Ok I think I understand what is happening in this bug. Deleting disks involves calling two verbs, deleteImage and purgeImage. The deleteImage verb renames the image directory by prepending sd.REMOVED_IMAGE_PREFIX to the directory name. Next, purgeImage tries to remove the files individually from that renamed directory. We also have an imageGarbageCollector function which removes directories which have been deleted but not purged. This function runs when the FileStorageDomain object is first created. These objects are created as needed and then stored in the sdCache for reuse until that cache is invalidated. This means that the garbage collector gets called periodically but unpredictably. This usually works fine but in the logs there was a connectStorageServer call between the deleteImage and purgeImage calls. The connectStorageServer verb invalidates the sdCache when called. Therefore the following happened: 1. deleteImage -> rename directory 2. connectStorageServer -> invalidate sdCache 3. purgeImage -> 1. Needs to produce the FileStorageDomain object 2. Not in sdCache so create new object 3. imageGarbageCollector called during FileStorageDomain __init__() 4. renamed directory is cleaned up by garbage collector 5. purgeImage tries to delete the directory and finds it not present anymore The way to fix this is to either run the garbage collector at a different time (or not at all), or ignore -ENOENT in the purgeImage function.

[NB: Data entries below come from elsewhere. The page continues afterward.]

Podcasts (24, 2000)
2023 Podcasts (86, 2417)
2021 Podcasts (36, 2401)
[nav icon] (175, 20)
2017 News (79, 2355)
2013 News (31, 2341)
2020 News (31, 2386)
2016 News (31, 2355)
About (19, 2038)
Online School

*** Bug 1431517 has been marked as a duplicate of this bug. ***
Verified and works fine with build vdsm-4.19.35-1.el7ev.x86_64. Created 29 vms and deleted them. In the events tab i do not see any failure related to not able to remove vm images + no Tracebacks which is reported in the Bug description.
Hi Adam, While deleting the vms i do see a Traceback as below. Any idea what this is ? Traceback (most recent call last): File "/usr/lib/python2.7/site-packages/vdsm/virt/periodic.py", line 207, in __call__ self._func() File "/usr/lib/python2.7/site-packages/vdsm/virt/sampling.py", line 510, in __call__ self._send_metrics() File "/usr/lib/python2.7/site-packages/vdsm/virt/sampling.py", line 526, in _send_metrics vm_sample.interval) File "/usr/lib/python2.7/site-packages/vdsm/virt/vmstats.py", line 47, in produce balloon(vm, stats, last_sample) File "/usr/lib/python2.7/site-packages/vdsm/virt/vmstats.py", line 169, in balloon balloon_cur = sample['balloon.current'] KeyError: 'balloon.current' Thanks kasturi
This looks like a race between the virt periodic sampling code and VM delete. Not related to this bug at all but should probably be filed as a new virt bug.